Recently I turned 36. On my post about my birthday several of you asked me what advice I'd give you if you're in your twenties.
If I could sit across from my twenty-something self over coffee, I’d probably smile at how certain she thought life’s “five-year plan” was. The truth is: your twenties are less about having it all figured out and more about building the muscles that help you bend, pivot, and grow when life inevitably changes course.
In my twenties I changed careers, city and I was engaged.
Now in my thirties I don't have it all figured out. My engagement ended I moved back home and my career? Non existent. I am multi passionate I have 25 blogs on different topics but nothing really clicks as a career. I work on many projects but I'm not a career girl.
So then with this in mind to the twenty something's out there here’s the advice I’d give:
1. Don’t confuse direction with destination.

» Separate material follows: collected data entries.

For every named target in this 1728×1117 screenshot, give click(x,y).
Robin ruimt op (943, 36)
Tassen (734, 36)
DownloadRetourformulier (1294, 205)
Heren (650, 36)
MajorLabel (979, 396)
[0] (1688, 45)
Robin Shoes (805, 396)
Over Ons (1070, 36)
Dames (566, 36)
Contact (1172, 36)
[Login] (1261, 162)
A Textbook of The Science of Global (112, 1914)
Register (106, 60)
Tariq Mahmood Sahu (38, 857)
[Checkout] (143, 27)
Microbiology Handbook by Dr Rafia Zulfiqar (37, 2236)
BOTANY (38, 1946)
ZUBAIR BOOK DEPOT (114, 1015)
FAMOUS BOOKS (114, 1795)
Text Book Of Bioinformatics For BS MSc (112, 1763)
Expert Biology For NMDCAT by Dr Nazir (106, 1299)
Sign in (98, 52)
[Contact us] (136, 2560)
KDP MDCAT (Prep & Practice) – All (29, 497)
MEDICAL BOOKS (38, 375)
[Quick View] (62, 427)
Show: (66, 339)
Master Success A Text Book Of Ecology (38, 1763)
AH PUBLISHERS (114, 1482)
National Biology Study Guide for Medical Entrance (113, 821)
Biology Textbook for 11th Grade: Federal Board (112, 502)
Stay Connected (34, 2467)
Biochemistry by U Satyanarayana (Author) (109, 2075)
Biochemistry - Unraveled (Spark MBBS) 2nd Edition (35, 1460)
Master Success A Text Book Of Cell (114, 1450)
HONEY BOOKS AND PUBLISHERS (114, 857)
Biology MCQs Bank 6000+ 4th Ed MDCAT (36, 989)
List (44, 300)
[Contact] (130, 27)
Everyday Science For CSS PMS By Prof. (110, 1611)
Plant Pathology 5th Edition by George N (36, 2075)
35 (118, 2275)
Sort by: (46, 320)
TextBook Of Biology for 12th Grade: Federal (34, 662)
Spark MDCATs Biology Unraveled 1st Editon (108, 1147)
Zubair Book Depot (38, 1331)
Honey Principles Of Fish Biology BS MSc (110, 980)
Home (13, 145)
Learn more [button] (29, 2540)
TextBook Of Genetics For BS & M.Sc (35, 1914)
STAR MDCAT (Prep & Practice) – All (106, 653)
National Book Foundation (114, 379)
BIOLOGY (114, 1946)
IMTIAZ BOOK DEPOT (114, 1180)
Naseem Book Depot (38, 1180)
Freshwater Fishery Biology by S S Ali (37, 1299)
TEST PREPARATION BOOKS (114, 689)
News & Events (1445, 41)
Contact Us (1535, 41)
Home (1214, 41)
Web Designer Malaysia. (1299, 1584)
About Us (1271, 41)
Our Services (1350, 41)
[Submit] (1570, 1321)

You’ll likely switch jobs, careers, cities—even identities—more than once in your twenties. That’s not failure, that’s progress. Think of your choices as setting a direction, not a permanent destination. The ability to change course is what keeps you moving forward, not stuck.
2. Treat change as a skill, not a disruption.
Change will come—new roles, shifting industries, unexpected challenges. Instead of resisting, practice treating change like a muscle you’re strengthening. Ask: What can I learn? How can I grow from this? The more you normalize change, the less it feels like chaos and the more it feels like opportunity.
3. Build relationships, not just résumés.
Careers are rarely straight lines anymore. The people you connect with—mentors, peers, collaborators—are often the bridges you’ll need when life takes a turn. Your network can be your change management toolkit.
4. Stay curious and experiment.
Your twenties are the decade for trial and error. Take the class, start the side project, say yes to opportunities that scare you a little. Curiosity keeps you adaptable, and adaptability is the ultimate career insurance.
5. Trust that you can handle more than you think.
The scariest part of change is rarely the change itself—it’s doubting whether you’ll be okay on the other side. You will be. Every time you adapt, you build resilience. By your thirties, you’ll look back and see the proof.
If your twenties teach you anything, let it be this: stability isn’t the absence of change—it’s the confidence that you can ride the wave when it comes.
Embrace the hot mess that is you as you change and grow,take care of yourself and don't ever apologies for being yourself.